- Instruções:
1. Transcreva fielmente a parte do trecho sobre os livros clássicos que começa em "Existem motivos distintos" e segue até "clássico. Por quê?".
2. Escreva a continuação do trecho sobre Raízes do Brasil, começando logo após a última frase apresentada.

- Trecho do texto:
Existem motivos distintos para que um livro se torne clássico. Por vezes a paciência da minúcia e a argúcia das classificações constituem o esteio da obra relevante. Noutros casos, o inesperado da descoberta de uma senda nova faz rever toda uma tradição e dá ao livro notoriedade. Nem sempre, entre os livros que permanecem como marcos de uma cultura, o estilo prima sobre o conteúdo; mais raramente ainda uma obra pode sustentar-se por sua pura forma. No caso de Raízes do Brasil, de Sérgio Buarque de Holanda, já na primeira edição os contemporâneos sentiram a força de um clássico. Por quê?

- Dados fornecidos:
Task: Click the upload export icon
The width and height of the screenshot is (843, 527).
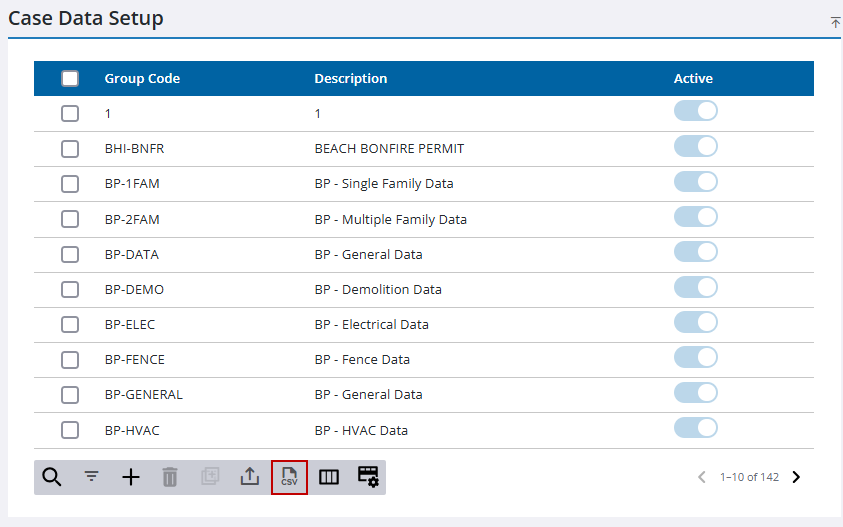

- Respostas:
1.
Existem motivos distintos para que um livro se torne clássico. Por vezes a paciência da minúcia e a argúcia das classificações constituem o esteio da obra relevante. Noutros casos, o inesperado da descoberta de uma senda nova faz rever toda uma tradição e dá ao livro notoriedade. Nem sempre, entre os livros que permanecem como marcos de uma cultura, o estilo prima sobre o conteúdo; mais raramente ainda uma obra pode sustentar-se por sua pura forma. No caso de Raízes do Brasil, de Sérgio Buarque de Holanda, já na primeira edição os contemporâneos sentiram a força de um clássico. Por quê?

2.
O estilo é, sem dúvida, escorreito e a erudição — enorme — faz-se sentir discretamente, como manda o figurino. Mas não terá sido por suas virtudes formais, e convém gabá-las, que o livro de Sérgio nasceu clássico. Foi principalmente porque ele sintetiza um debate e aponta um caminho. O debate em causa diz respeito ao “afinal, o que somos?”, que é a pergunta que os povos novos sempre se fazem; o caminho para o qual a resposta a esta questão se abre engloba a possibilidade de, ao reconhecer o peso do passado, adivinhar também um horizonte alternativo.
É esta para mim a grandeza maior de Raízes do Brasil. Com jeito, quase displicentemente, mas ao mesmo tempo com muito carinho, Sérgio Buarque vai mostrando ao leitor o peso dos muitos problemas derivados das estruturas de um país em formação. Primeiro, o estranhamento do mundo: somos uma herança ibérica, mas recriada. As aves que aqui gorjeiam, não gorjeiam como lá, embora tenham sido transumantes. Desde o início o colonizador português, com sua “plasticidade social”, deixou-se levar caprichosamente pela natureza irrequieta do trópico. Em lugar de impor à paisagem a marca de sua vontade, como os espanhóis, o colonizador lusitano emaranhou-se nela.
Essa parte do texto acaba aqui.